**KURZE ÜBUNG 1**
Zitiere aus dem Text über die Sicherheitslücke bei Aerticket wörtlich die Passage, die mit „Aerticket reagierte umgehend“ beginnt und mit „war technisch aber vergleichbar.“ endet.
**KURZE ÜBUNG 2**
Seit wann bestand das Problem laut dem Text über die Sicherheitslücke bei Aerticket nach Angaben des Unternehmens?
**KURZE ÜBUNG 3**
Schreibe den Text über die Sicherheitslücke bei Aerticket im Anschluss an seinen letzten Satz weiter.

Aerticket reagierte umgehend auf die Information der SZ und schloss die Schwachstelle binnen Stunden. Nach Angaben von Aerticket bestand das Problem seit Ende 2011. Dem Großhändler zufolge sind nur etwa ein Viertel der sechs Millionen Tickets einsehbar gewesen, die das Unternehmen pro Jahr ausstellt, also rund 1,5 Millionen Buchungen. Ob diese Angabe zutrifft, lässt sich nicht verifizieren.

Fall zeigt geringe Rolle des Schutzes von Kundendaten

Dass eine so schwerwiegende Sicherheitslücke derart lange unentdeckt bleiben konnte, zeigt, welch geringe Rolle der Schutz von Kundendaten in vielen Branchen spielt - selbst, wenn viele Millionen Menschen betroffen sind. Erst vor wenigen Wochen hatte der Blog Netzpolitik eine ähnliche Lücke beim Berliner Putzkraftvermittler Helpling aufgedeckt. Diese betraf zwar weitaus weniger Kunden, der zugrunde liegende Fehler war technisch aber vergleichbar.

Aerticket behauptet, die Sicherheitslücke sei nicht von Kriminellen ausgenutzt worden. Mehrere Sicherheitsexperten hätten überprüft, ob es ungewöhnlich viele Zugriffe von einzelnen IP-Adressen im Internet gegeben habe, ob also aus einem bestimmten Wlan-Netzwerk innerhalb kurzer Zeit verdächtig viele Dokumente heruntergeladen wurden. Zumindest in den vergangenen anderthalb Jahren sei das nicht der Fall gewesen. Der Berliner Datenschutzbeauftragte prüft den Fall derzeit. Je nach Ausmaß des Falls könne dieser Vorgang mehrere Monate dauern.

Über mögliche Konsequenzen möchten sich die Datenschützer derzeit noch nicht äußern. Eine Straftat hat Aerticket aber wohl nicht begangen, dafür wäre ein vorsätzlicher Verstoß gegen das Datenschutzgesetz nötig. Aerticket hat zwar offenbar fahrlässig, allem Anschein nach aber nicht absichtlich gehandelt. Nach aktuellem Kenntnisstand wusste keiner der betroffenen Reisenden von der Sicherheitslücke.

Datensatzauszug
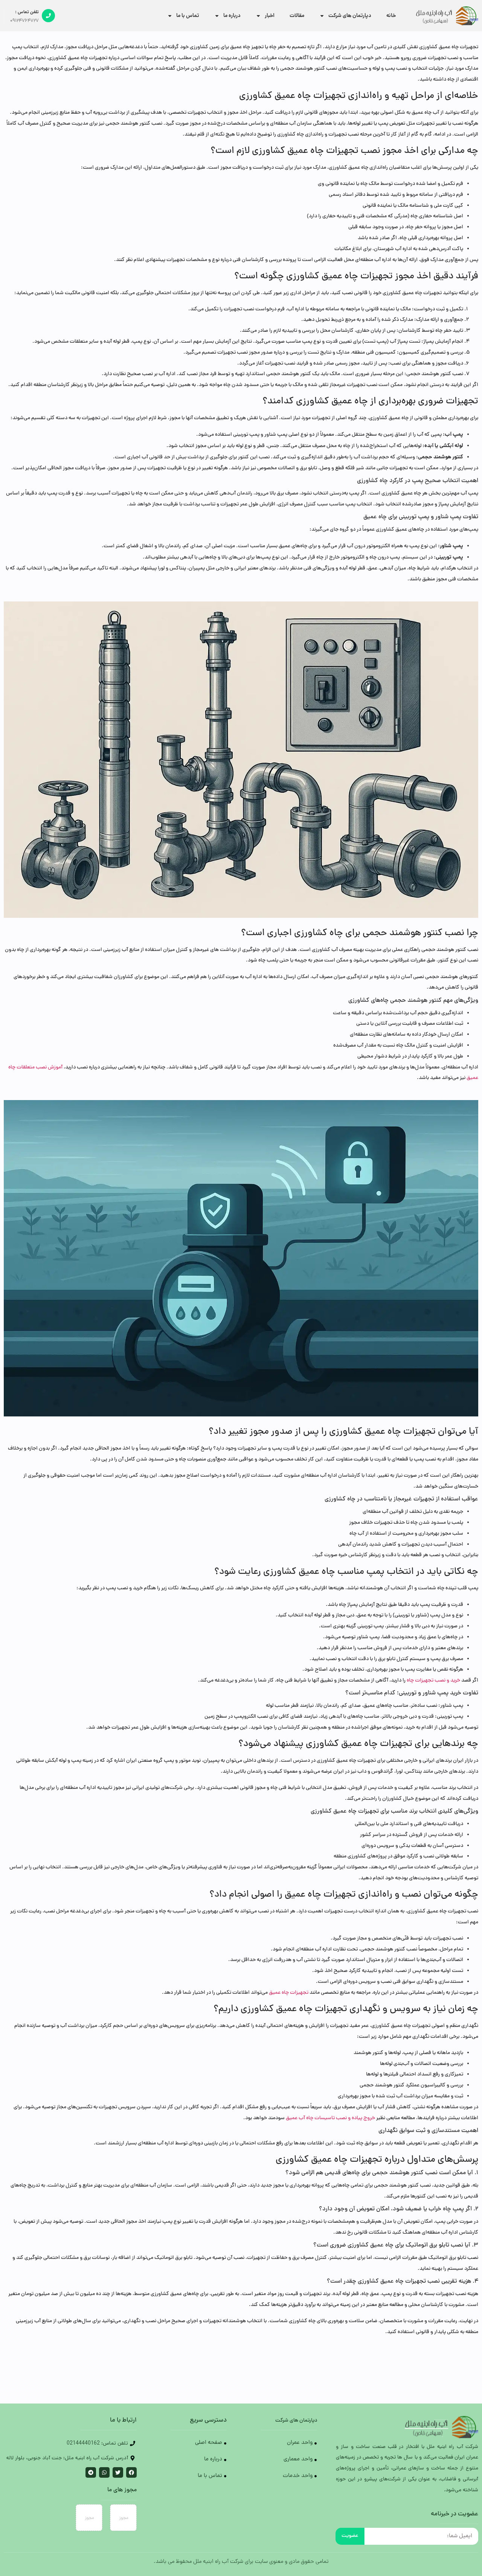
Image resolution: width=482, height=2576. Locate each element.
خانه (391, 16)
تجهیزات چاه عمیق (288, 1993)
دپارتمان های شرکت (349, 16)
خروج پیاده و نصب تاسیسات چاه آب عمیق (330, 2118)
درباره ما (232, 16)
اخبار (270, 16)
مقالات (297, 16)
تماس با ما (187, 16)
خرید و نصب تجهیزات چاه (433, 1681)
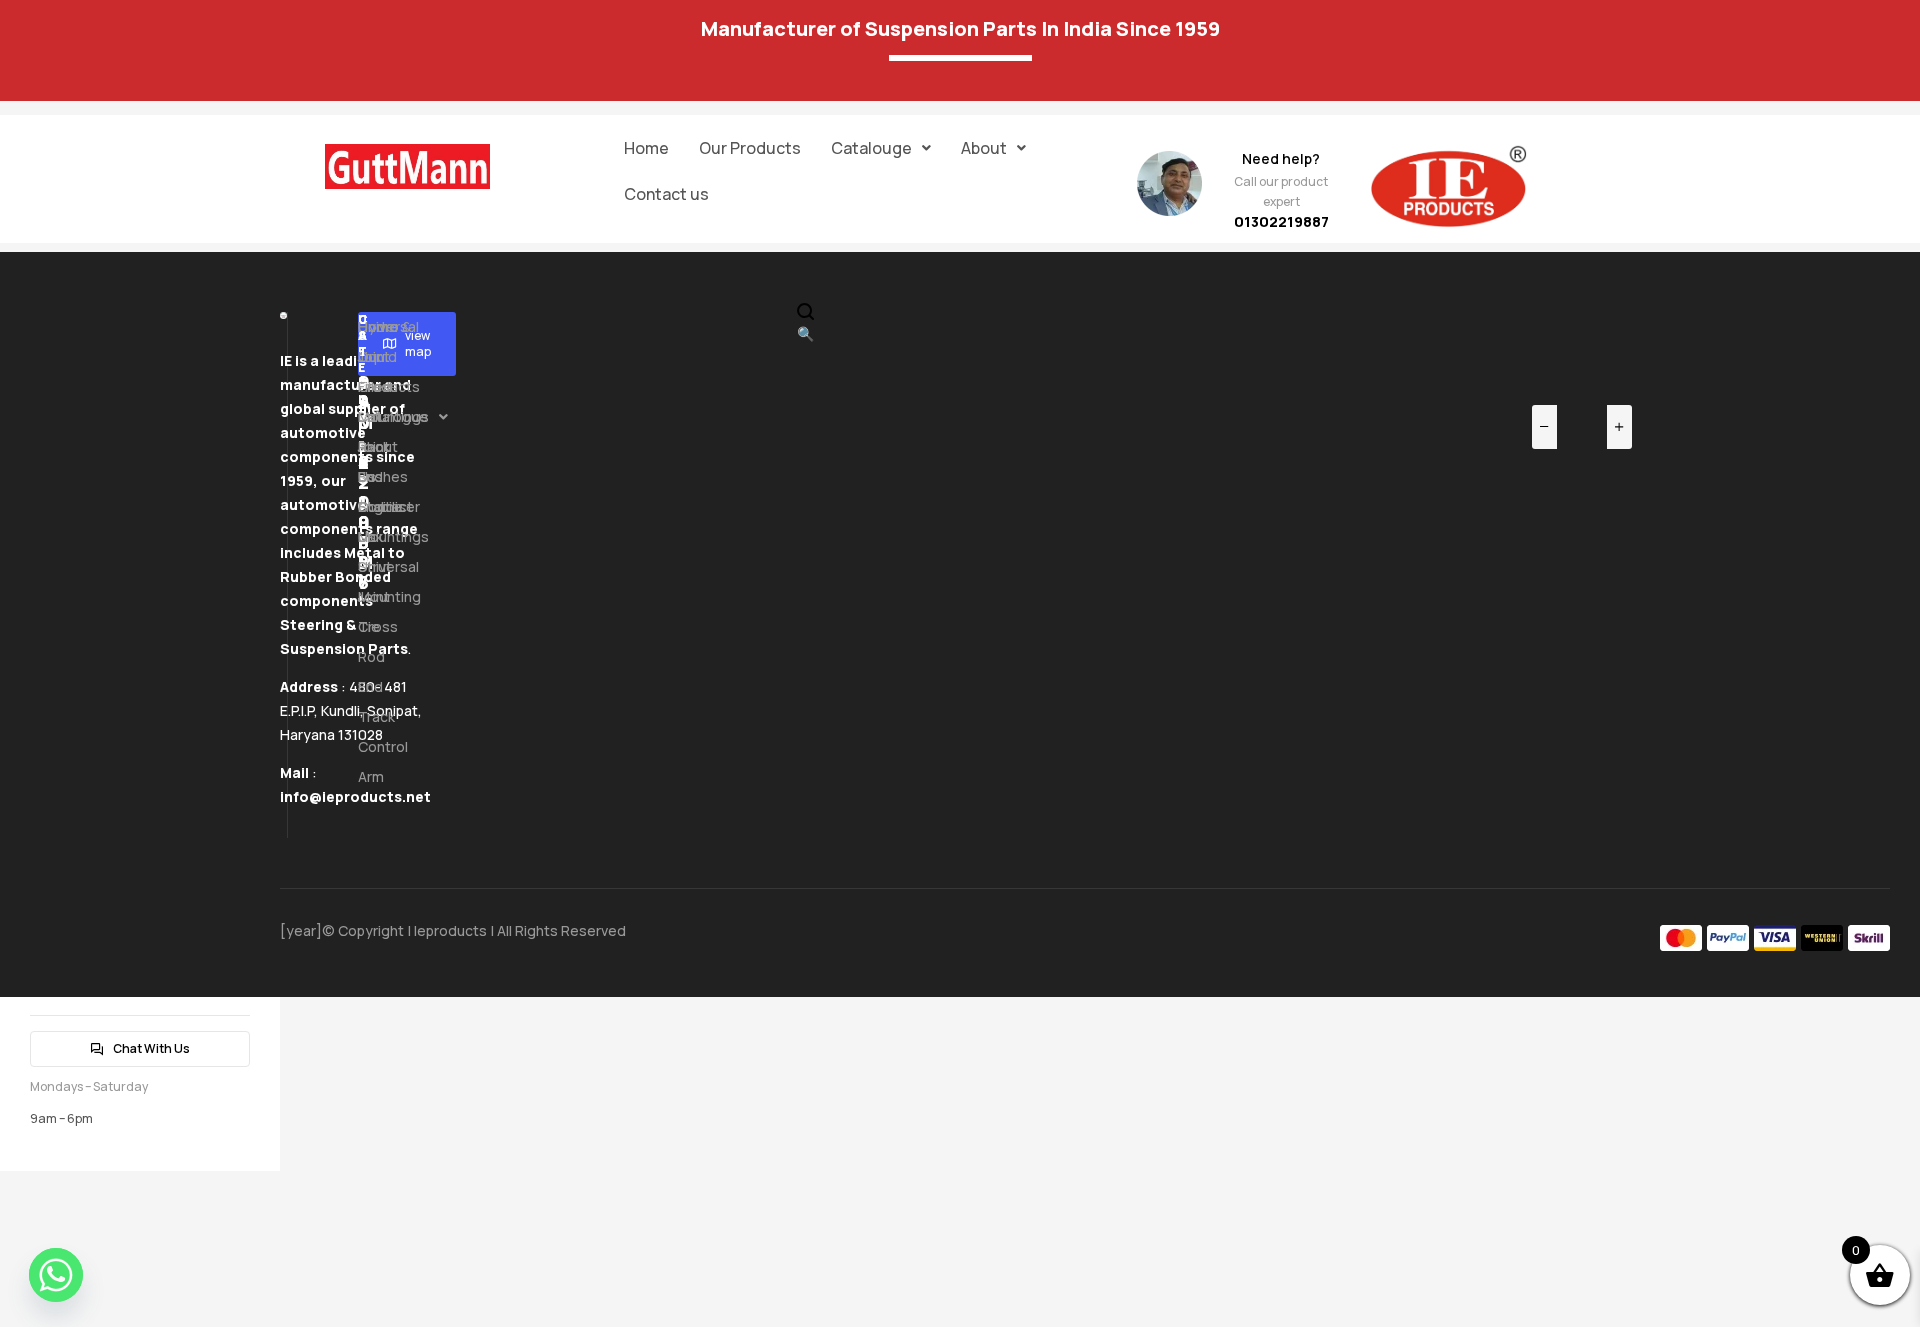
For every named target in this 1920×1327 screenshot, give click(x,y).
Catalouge (871, 148)
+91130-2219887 (364, 452)
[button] (881, 148)
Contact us (666, 194)
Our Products (750, 148)
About (984, 148)
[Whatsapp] (56, 1275)
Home (646, 148)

**RICHTIGE LÖSUNG 1**
Aerticket reagierte umgehend auf die Information der SZ und schloss die Schwachstelle binnen Stunden. Nach Angaben von Aerticket bestand das Problem seit Ende 2011. Dem Großhändler zufolge sind nur etwa ein Viertel der sechs Millionen Tickets einsehbar gewesen, die das Unternehmen pro Jahr ausstellt, also rund 1,5 Millionen Buchungen. Ob diese Angabe zutrifft, lässt sich nicht verifizieren.

Fall zeigt geringe Rolle des Schutzes von Kundendaten

Dass eine so schwerwiegende Sicherheitslücke derart lange unentdeckt bleiben konnte, zeigt, welch geringe Rolle der Schutz von Kundendaten in vielen Branchen spielt - selbst, wenn viele Millionen Menschen betroffen sind. Erst vor wenigen Wochen hatte der Blog Netzpolitik eine ähnliche Lücke beim Berliner Putzkraftvermittler Helpling aufgedeckt. Diese betraf zwar weitaus weniger Kunden, der zugrunde liegende Fehler war technisch aber vergleichbar.

**RICHTIGE LÖSUNG 2**
Seit Ende 2011.

**RICHTIGE LÖSUNG 3**
Die Rechnungen beinhalten IBAN und BIC der Kunden

In den Dokumenten, die im Internet zugänglich waren, finden sich Name und Anschrift, Reisedaten wie Abflughafen, Fluglinie, Datum und der Preis des Flugtickets. Die Rechnungen beinhalten IBAN und BIC der Kunden, falls die Reisenden den Betrag überwiesen haben. Bei Zahlungen mit Kreditkarten waren die letzten Ziffern geschwärzt. Mit Nachnamen und Buchungscode, die auf allen Tickets, Rechnungen und Reiseplänen abgedruckt sind, konnte man sich dann bei Cosmita einloggen, online einchecken und teilweise auch das Geburtsdatum der Reisenden herausfinden.

Allein am 28. Juni wurden 15 266 Unterlagen mit der achtstelligen Nummer versehen, die dann online frei zugänglich waren. Die Dokumente blieben auch nach Abschluss der Reise noch einige Monate über Cosmita verfügbar. Flugtickets werden nach einem Monat gelöscht, Rechnungen und Gutschriften nach Aussage von Aerticket erst nach "einem längeren Zeitraum", falls Kunden die Unterlagen etwa für ihre Steuererklärung benötigten.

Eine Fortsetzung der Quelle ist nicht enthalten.